Several batteries (Burke, Johnston, Brown, and Griffin) were directly in front of the remains of the old fort, with Battery Griffin in front of and below the others. The other batteries extended in a line southeast of the old fort, with Battery Piper, the mortar battery, well to the rear of the line. Battery Griffin seems to have been designed as a mixed battery of two each M1898 and M1903 3-inch guns. The 4.72-inch guns of this battery were hastily added after the outbreak of the Spanish–American War in 1898; they were British guns purchased because most of the Endicott program was still years from completion.[13] The 4.72-inch/45 caliber guns were transferred to Fort Kamehameha, Hawaii in 1913 to concentrate this type of weapon in one area. Battery Livingston was also an unusual combination of two disappearing 6-inch guns and two guns on pedestal mounts. Batteries Gillmore and Spear were originally a 7-gun battery under the former name, but were split up in 1903, probably for improved fire control.[3][11]

World War I

The American entry into World War I brought many changes to Fort Hamilton, as at most other coast defense installations. Numerous temporary buildings were constructed to house the influx of new recruits, draftees, and units in training prior to deployment overseas. As the Coast Artillery was one of the Army's few sources of trained personnel, the branch was chosen to operate almost all US-manned heavy and railway artillery in that war, most of which was French- or British-made. Most personnel at the forts were transferred to new heavy artillery regiments.
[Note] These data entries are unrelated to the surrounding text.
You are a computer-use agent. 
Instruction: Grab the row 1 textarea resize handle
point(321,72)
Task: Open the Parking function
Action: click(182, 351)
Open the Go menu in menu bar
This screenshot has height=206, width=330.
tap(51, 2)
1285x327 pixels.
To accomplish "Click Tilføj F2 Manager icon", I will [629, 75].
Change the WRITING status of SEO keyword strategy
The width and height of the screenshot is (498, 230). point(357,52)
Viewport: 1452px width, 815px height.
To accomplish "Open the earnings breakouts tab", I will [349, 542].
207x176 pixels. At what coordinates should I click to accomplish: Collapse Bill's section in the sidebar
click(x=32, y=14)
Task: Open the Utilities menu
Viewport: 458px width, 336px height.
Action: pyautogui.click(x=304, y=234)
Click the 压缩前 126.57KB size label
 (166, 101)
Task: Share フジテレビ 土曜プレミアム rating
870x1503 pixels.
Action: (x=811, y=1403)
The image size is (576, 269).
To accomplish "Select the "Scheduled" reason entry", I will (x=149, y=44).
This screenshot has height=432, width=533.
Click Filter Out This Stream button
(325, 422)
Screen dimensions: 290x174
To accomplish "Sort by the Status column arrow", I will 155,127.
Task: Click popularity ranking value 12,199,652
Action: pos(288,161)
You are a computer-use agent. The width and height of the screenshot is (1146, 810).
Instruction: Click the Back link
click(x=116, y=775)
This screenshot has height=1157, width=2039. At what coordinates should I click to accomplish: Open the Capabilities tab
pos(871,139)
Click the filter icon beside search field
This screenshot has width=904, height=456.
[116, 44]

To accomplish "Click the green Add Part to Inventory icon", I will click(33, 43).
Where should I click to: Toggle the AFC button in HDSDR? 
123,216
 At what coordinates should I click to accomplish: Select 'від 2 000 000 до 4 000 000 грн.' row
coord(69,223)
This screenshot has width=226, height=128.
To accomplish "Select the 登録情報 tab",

Also, several of Fort Hamilton's guns were dismounted for potential service on the Western Front; however, very few Army Coast Artillery weapons were actually used in that war, due to shipping priorities and extensive training. Battery Spear's three 10-inch guns were dismounted for potential use as railway artillery. The eight 6-inch guns of Batteries Burke and Mendenhall were dismounted for potential use on field carriages. Two of these guns, along with four of Battery Piper's 12-inch mortars, were used as the first batteries of Fort Tilden in nearby Far Rockaway, Queens. The removal of half of the mortars was also part of a forcewide program to improve the rate of fire of the remaining mortars. None of the weapons removed from Fort Hamilton in World War I were returned to the fort.[3][11]

Between the wars

The end of World War I also meant more changes for Fort Hamilton. Around 1920 Battery Livingston's pair of 6-inch disappearing guns were transferred to West Point to be used for training cadets. These two guns are preserved today at Fort Pickens near Pensacola, Florida and Battery Chamberlin at the Presidio of San Francisco, the last 6-inch disappearing guns outside of the Philippines. Battery Griffin's pair of 3-inch M1898 guns was removed in 1920, part of a withdrawal from service of some gun types. In 1921 two long-range batteries of 12-inch guns were completed at Fort Hancock, New Jersey, and by 1924 the installation of 16-inch guns at Fort Tilden relegated Fort Hamilton to the second line of New York's coast defenses. In 1937 Battery Neary's pair of 12-inch guns was removed.[3][11]

World War II

In World War II Fort Hamilton primarily served as a mobilization center, as it had in World War I. Except for the two remaining 6-inch pedestal guns of Battery Livingston and the pair of 3-inch guns at Battery Griffin, the remaining guns were gradually scrapped; the pair of 16-inch guns at the Highlands Military Reservation in New Jersey along with Fort Tilden superseded the older defenses. An anti-aircraft battery, probably of 90 mm guns, was at the fort during the war.[10]

Post World War II

Shortly after World War II it was decided that gun coast defenses were obsolete. In 1948, the last coast defense gun was removed from Fort Hamilton.[14] A battery of four 120 mm M1 guns was at the fort 1952-54, part of the Cold War air defense system.[10] In the late 1950s and early 1960s the now-disused gun batteries were demolished or buried for the Verrazano-Narrows Bridge and the Belt Parkway.[10]

Units

The following Regular Army units were established at Fort Hamilton:

In the 1960s, Fort Hamilton also served as the home for the United States Army Chaplain School as it moved from the recently closed Fort Slocum. Hundreds of Army, Army Reserve and Army National Guard Chaplains and their assistants were trained here for active duty and reserve ministries to soldiers and their dependents. The school was later moved across the Narrows to Fort Wadsworth, and still later to Fort Jackson, South Carolina where it now resides.

Today

Ft. Hamilton Historic Community Club in the old fort

Fort Hamilton is the last active-duty DoD military post in New York City.[14] Fort Hamilton was once a sister fortification to Fort Wadsworth on Staten Island. The two forts were part of a system of military installations in New York City, including Fort Tilden and Fort Totten in Queens; Fort Wood and Governors Island in Manhattan; Hart Island and Fort Schuyler in the Bronx; and Brooklyn Army Terminal, Brooklyn Navy Yard and Floyd Bennett Field in Brooklyn.[15]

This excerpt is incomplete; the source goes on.